Furthermore, new World Health Organization (WHO) guidelines recommend universal ART for children up to two years of age in recognition of the high mortality risk and less-frequent monitoring in this age group in resource-limited settings.

Data to guide when to start ART between one and five years of age are scant, and this is reflected in differences in recommendations among guidelines. After five years of age, guidance is similar to that for adults (see tables 1 and 2).

Table 1. WHO 2010 guidelines: when to start children on ART

Age WHO 2010 guidelines
Less than 24 months
All
24–59 months
Clinical Stage 3 or 4
Immunological* <25% or <750
5 years and older
Clinical Stage 3 or 4
Immunological <350

Note:*CD4 percentage/absolute CD4 count, cells/mm3

Table 2. Guideline comparison, United States and Europe: when to start children on ART

Age US DHHS 2008 guidelines PENTA 2009 guidelines
Less than 12 months
All All
12–35 months
Clinical CDC stage B CDC stage B or C/ WHO stage 3 or 4
Immunological* <25% <25% or <1000
36–59 months
Clinical CDC stage B CDC stage B or C/ WHO stage 3 or 4
Immunological <25% <20% or <500
5 years and older
Clinical CDC stage B or C CDC stage B or C/ WHO stage 3 or 4
Immunological <25% <350

Note:*CD4 percentage/absolute CD4 count, cells/mm3; DHHS = U.S. Department of Health and Human Services; PENTA= Paedeatric European Network for Treatment of AIDS.

Additionally, the WHO recommends that uninfected, breastfed infants born to HIV-positive women who are not receiving HAART receive antiretroviral prophylaxis to reduce the risk of MTCT during breastfeeding. [15]

Identifying children with HIV and starting them on treatment

Although the benefits of early treatment are clear, in reality, when children do start treatment it tends to be late. A literature review of 30 paediatric studies or treatment programmes has revealed that children receiving HAART ranged from infants aged two months to adolescents aged 15 years. Five of 26 studies that reported age at HAART initiation, 19 (73%) showed a mean or median age at start of treatment of greater than five years. Only two studies reported a median age at start of treatment of less than two years. [16]
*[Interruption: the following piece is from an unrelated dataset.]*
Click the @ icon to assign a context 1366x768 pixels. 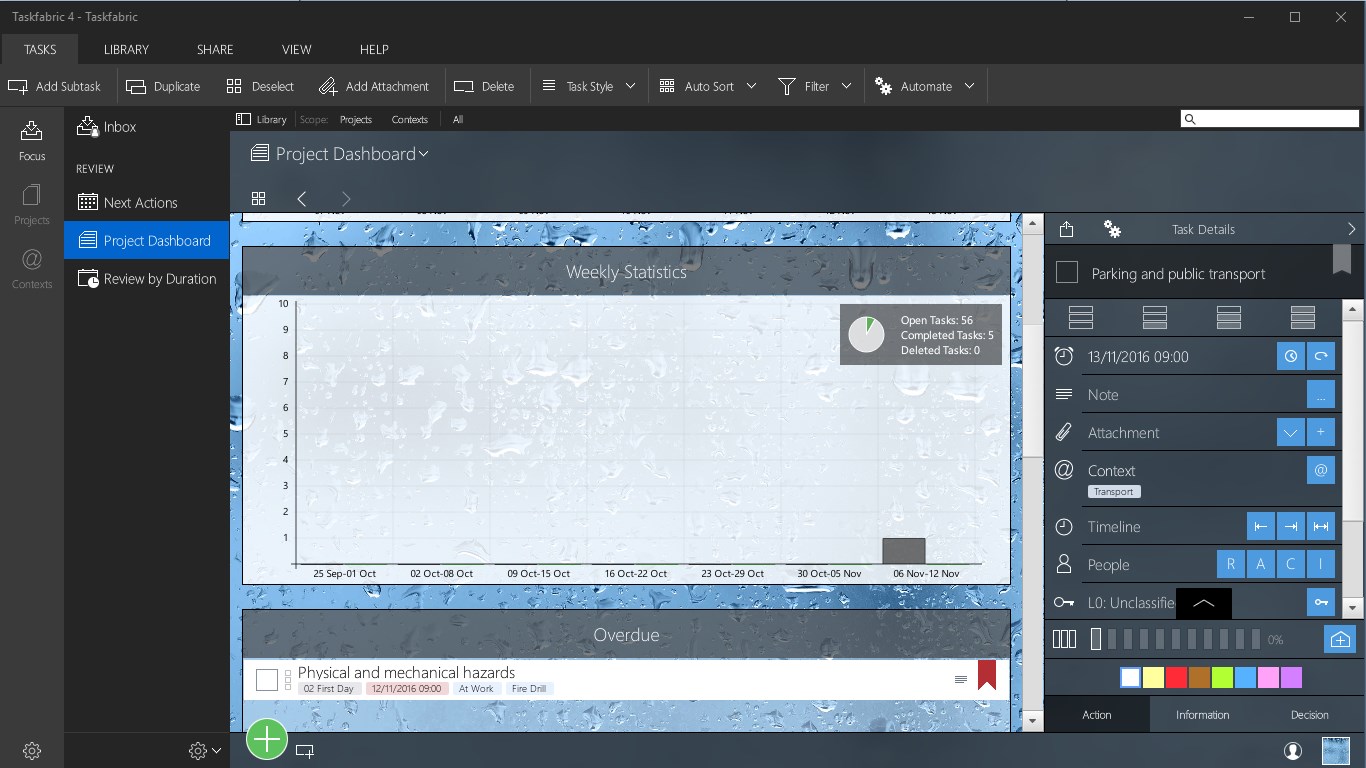(x=1321, y=470)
In order to initiate treatment immediately, infants need to be diagnosed at the earliest opportunity. Infants with known HIV exposure—that is, born to mothers in PMTCT programmes—should be tested at four to six weeks of age using HIV virologic assays.

Any infant at a health facility presenting signs or symptoms that may be an indication for HIV should also be tested. All infants should have their HIV status established upon their first contact with the health system, preferably before six weeks of age. There needs to be an evaluation to determine where and with what symptoms, when infants present at a health facility, it is best to test them in order to identify most infections—for example, those presenting with malnutrition are very frequently HIV-infected.
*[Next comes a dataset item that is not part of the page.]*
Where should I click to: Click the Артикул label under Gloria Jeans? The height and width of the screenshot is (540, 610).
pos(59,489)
If virological testing is not available, the WHO recommends presumptive diagnosis in accordance with nationally defined algorithms, and serological tests are used. (It is important to note that infants and children younger than 18 months of age will often test positive on an HIV antibody test even if they are uninfected. This is because of the passive transplacental transfer of maternal HIV antibodies to the infant. Therefore, accurate diagnoses require more expensive and complex virological tests.)

If children are identified as HIV-infected in PMTCT programmes this means they will have been infected despite maternal prophylaxis, so they are likely to have resistance to nonnucleoside reverse transcriptase inhibitors (NNRTIs) and a greater proportion are likely to have been infected in utero and have faster disease progression.
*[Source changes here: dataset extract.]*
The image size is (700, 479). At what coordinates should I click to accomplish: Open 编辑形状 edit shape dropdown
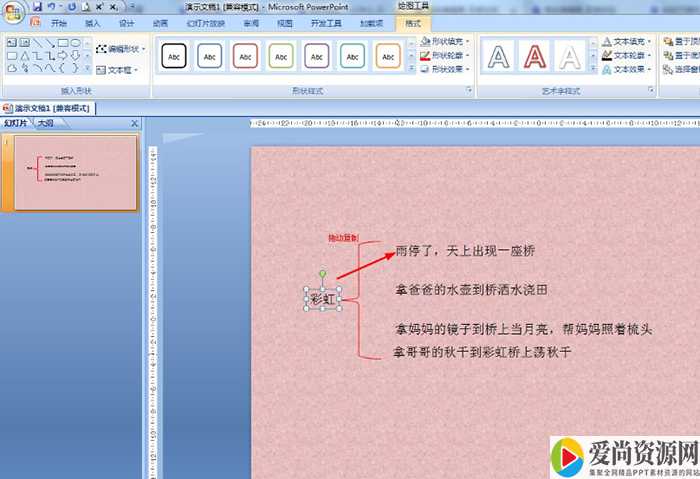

Preliminary results from the IMPAACT 1060 study (in which children previously exposed and unexposed to nevirapine were randomised to start treatment with either nevirapine or lopinavir/ritonavir–based regimens) were sufficiently concerning for the study’s data safety monitoring board to stop the nevirapine-exposed, nevirapine-initiating arm early. [17]

Infants with NNRTI exposure through PMTCT are usually recommended to begin treatment with a protease inhibitor–based regimen. Unexposed children or those with unknown or less recent exposure will start with an NNRTI-based regimen.

Data are needed to guide ongoing strategies for children starting treatment. Whether children initiated early on treatment can discontinue it later is unclear (and this is also an important question for adolescents who are at risk for treatment non-adherence). There are also questions about the reuse of NNRTIs in nevirapine-exposed children and whether an initial, more potent, regimen could be a useful strategy.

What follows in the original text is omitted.